In the first year of the research, one specific location Davis is investigating are the Delmarva bays on the Eastern Shore of Maryland, common in the counties of Caroline, Talbot, and Queen Anne.  Described by scientists and ecologists as ‘unique’ and ‘mysterious,’ this is a landscape of thousands of small, shallow basins, many of which have been filled in for agricultural use or obscured by new growth — often making them hard to recognize as naturally occurring features.  Integral to the coastal ecosystem, the bays are seasonal wetlands that have been described by restoration ecologist Wayne Tyndall as having “the highest biodiversity conversation value of any wetland type on the [Eastern Shore] peninsula.” 

Other places that have been identified as potentially benefiting from innovative natural infrastructure include the Atlantic coastal cities of Wilmington, North Carolina, Charleston, South Carolina, and Norfolk, Virginia.

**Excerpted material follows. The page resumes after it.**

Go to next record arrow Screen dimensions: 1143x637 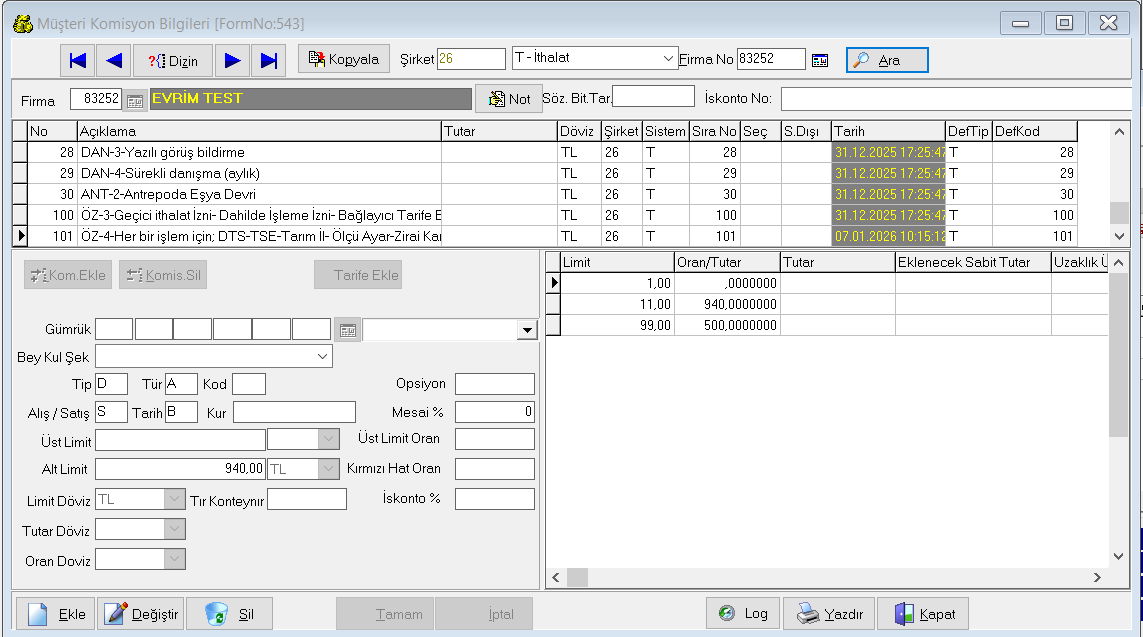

The new forms that Davis and his fellow researchers will develop have performative aims: to provide storm protection and to restore habitats, but the capacity for nature-based infrastructure to support recreational and social uses for communities carries the promise for long-term investment and care. “Doing the research to develop infrastructures that are based in natural forms is an emerging paradigm,” explains Davis. “It allows us to conceive of infrastructures as landscapes — not merely as solutions to problems — but as places people experience and care for as part of everyday life.”